Самоучитель прогулок | страница 19
У нашего счастливого спутника был, конечно, период, когда он только начал ездить в Париж, и главной заботой тогда было быть в курсе того, чем живет тамошняя передовая мысль. Тогда важно было привозить на наши болота последние интеллектуальные новинки. Это был короткий период ученичества. Так сложилось, что сначала он узнал про Альфреда Жарри, патафизику, дада и сюрреализм и только затем про русский футуризм и ОБЭРИУ. Но он не стал подражателем доктора Фаустролля или Андре Бретона. Французские авангардисты были нашими собеседниками так же, как Даниил Хармс или Николай Олейников.

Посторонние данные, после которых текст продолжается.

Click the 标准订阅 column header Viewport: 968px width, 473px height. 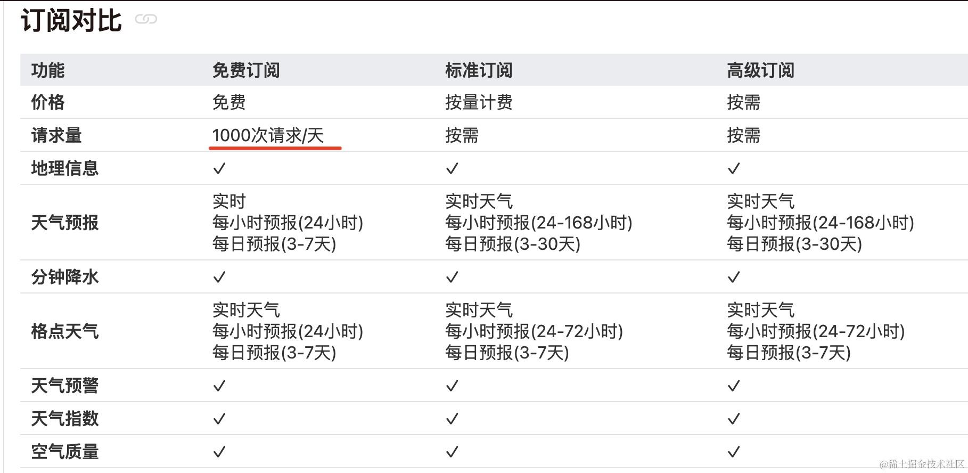479,70
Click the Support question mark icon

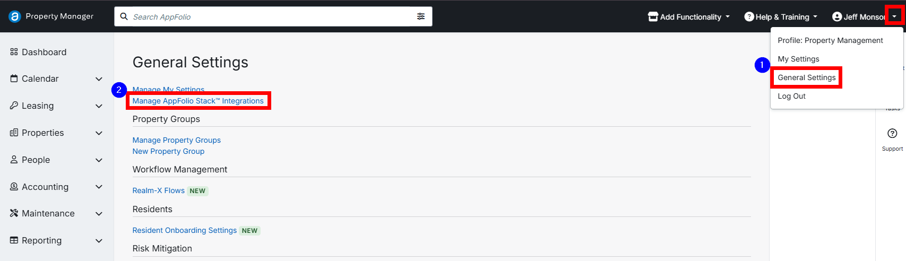(892, 133)
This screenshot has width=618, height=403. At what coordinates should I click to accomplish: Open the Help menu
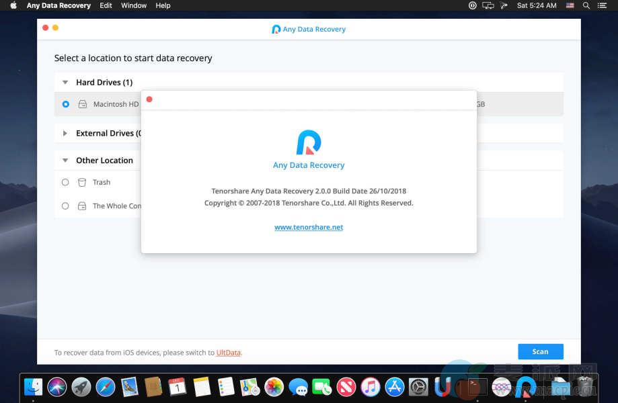point(163,5)
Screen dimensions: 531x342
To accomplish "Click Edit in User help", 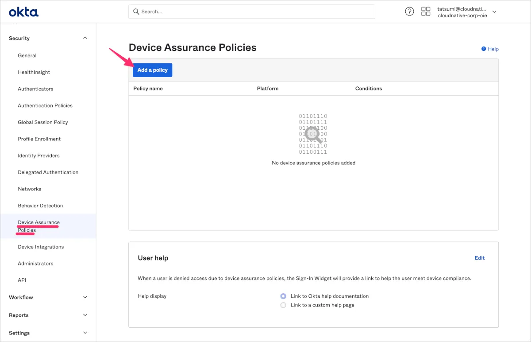I will [480, 258].
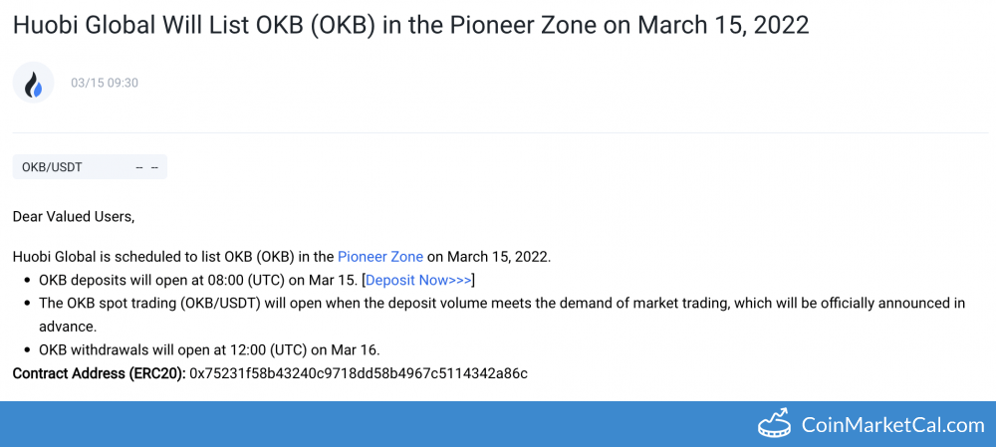Image resolution: width=996 pixels, height=447 pixels.
Task: Click the blue footer banner
Action: [x=398, y=424]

Абсурдизм долгие годы был новым реализмом, интернациональным художественным языком.
Что касается революционного бунтарства и смекалки подрывника, этого у нас никогда не водилось. Я очень не люблю толпу, особенно когда она движется безликой, безумной массой к цели, которую сама не выбирала. Ни о свободе на баррикадах, ни о жертвенном образе июля 1830-го грезить мне никогда не доводилось. Гораздо больше в старших классах меня волновала обнаженная грудь женщины, держащей знамя на картине Делакруа. С возрастом воинственности не прибавилось, но к красоте меня по-прежнему тянет. И я все так же люблю свободу за то, что она приходит нагая. Мандельштамовский стих «Я молю, как жалости и милости» мы с героем прочли довольно поздно, уже в студенчестве, вместе с «Нотр-Дамом». Ему больше понравился и был больше понятен «Нотр-Дам» – ему казалось удачным сравнение современной поэзии и готического зодчества. Впрочем, сегодня пафос тех лет сложно переживать с той же силой. Песенка «Кирпичики» – о трудовых буднях соотечественников – гораздо ближе к нашей жизни, чем этого можно было бы желать. Так уж выходит. Как сказал бы Селин, случись ему увлечься языком «падонков», поздняк метаться.

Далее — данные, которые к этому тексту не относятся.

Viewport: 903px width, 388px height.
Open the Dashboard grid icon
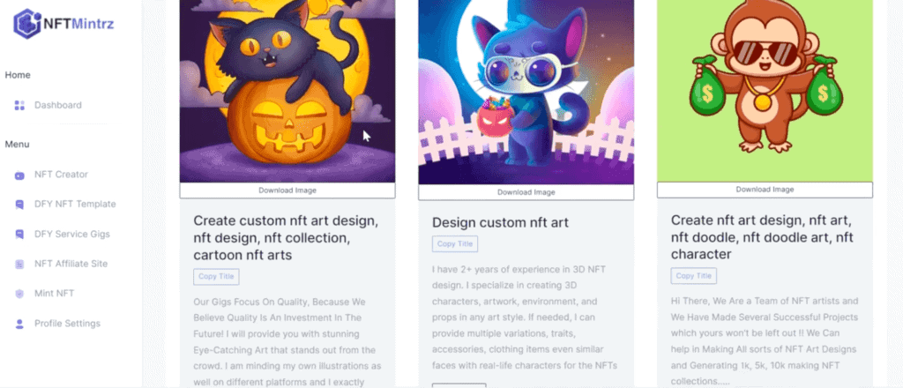pyautogui.click(x=19, y=105)
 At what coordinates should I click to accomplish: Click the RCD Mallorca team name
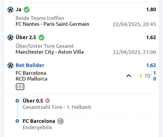coord(31,79)
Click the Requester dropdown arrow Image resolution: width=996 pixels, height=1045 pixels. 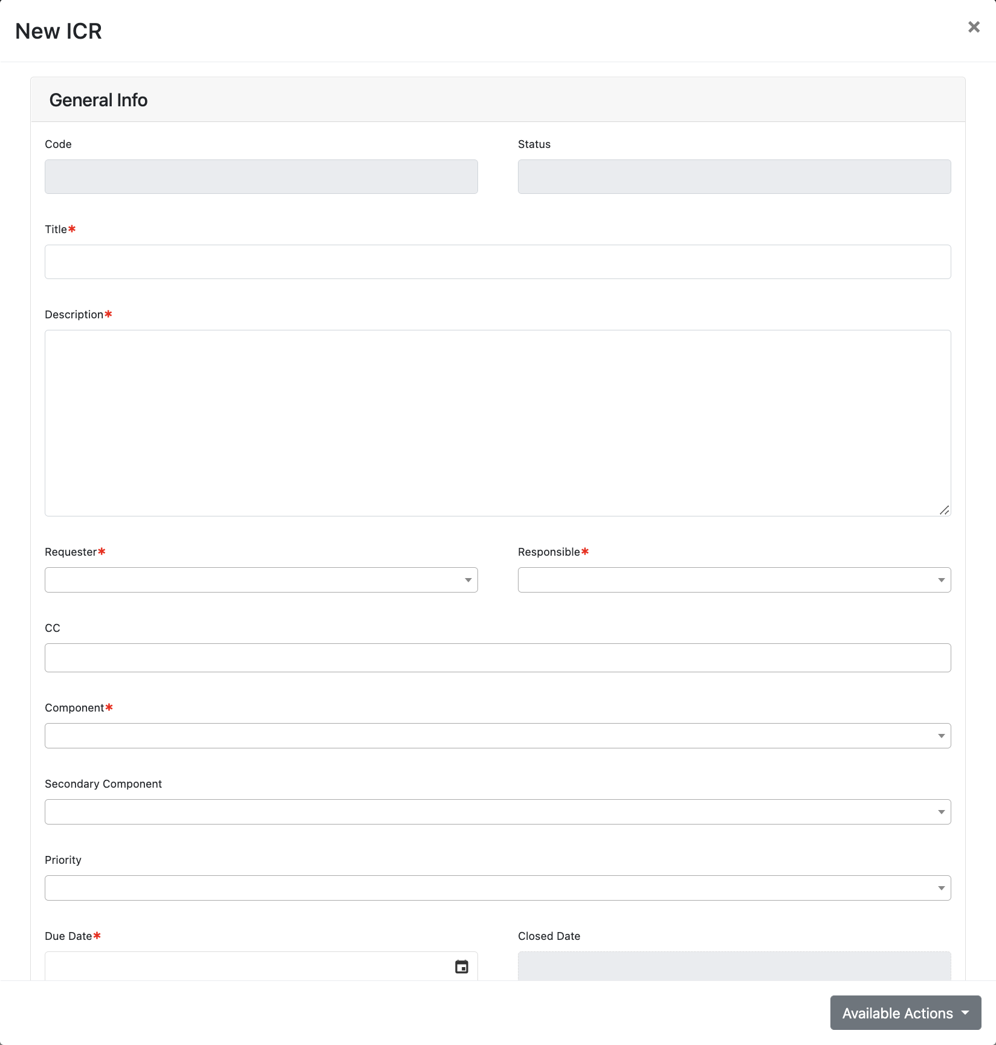pyautogui.click(x=468, y=580)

Роальд Мандельштам писал про Ленинград конца пятидесятых: «В подворотне моей булыжник, словно маки в полях Моне». До таких серьезных галлюцинаций у меня никогда не доходило. Но, конечно, и мне было бы чем похвастаться перед психологом, если бы тот стал расспрашивать меня о моей давней любви к Франции.

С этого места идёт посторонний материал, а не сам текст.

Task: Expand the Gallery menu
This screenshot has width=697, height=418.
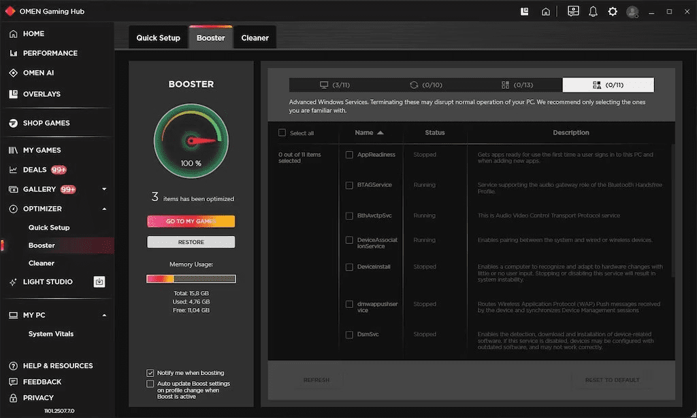Action: coord(103,189)
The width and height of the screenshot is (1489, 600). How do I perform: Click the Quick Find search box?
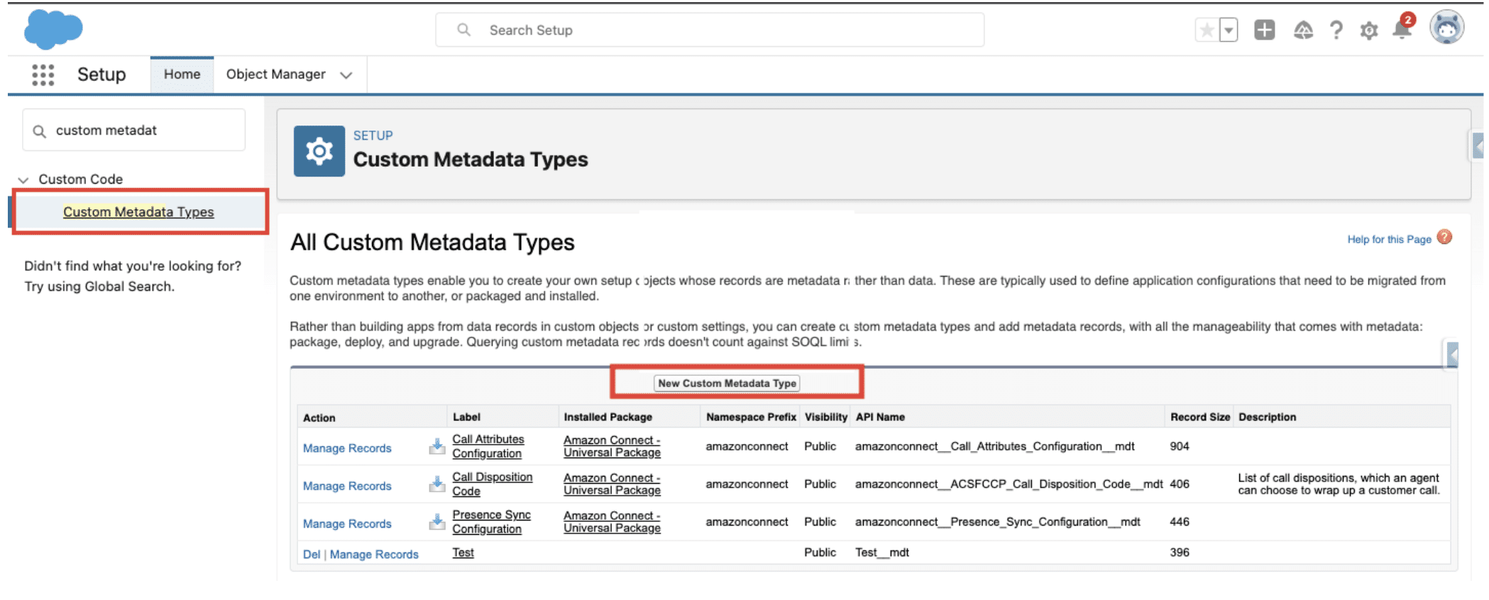(x=135, y=130)
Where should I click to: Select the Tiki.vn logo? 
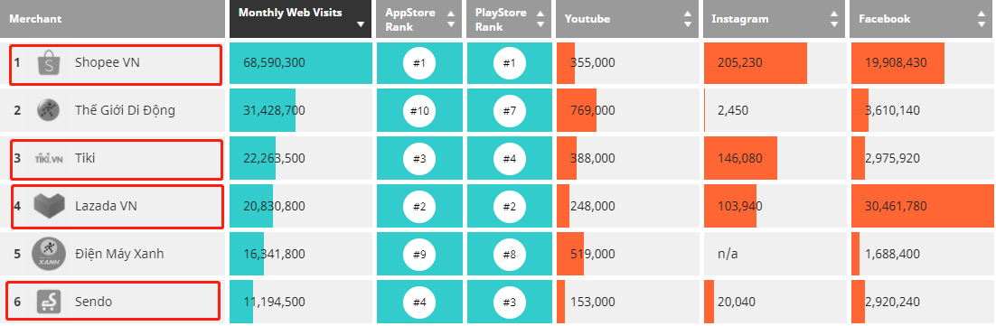point(49,159)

С детства я не считал французов сухими, как иногда это свойственно русским с нашей жадностью к открытому общению. В детском саду я считал французов пижонами, выпендрежниками и смешными хитрованами, как Кот в сапогах из сказки Перро с веселыми картинками Трауготов. В школе Кота в сапогах затмил отважный паренек – герой парижских баррикад из романа Гюго, и, конечно, д’Артаньян, у которого была такая же шляпа с загнутыми по бокам краями и пером, как у Кота в сапогах. Кстати, Кот запомнился мне больше шляпой и усами, чем обувкой, плюс молодечеством и бравадой не без хитрецы – с примесью загадочной гасконской крови, которую я долго не мог соотнести с регионом на юго-западе Франции, думая, что эта такая Испания, которая тоже Франция, но не совсем, а только другая. Боярский из советского мюзикла добавил усов к книге Дюма, которую я замусолил, перечитывая раз за разом.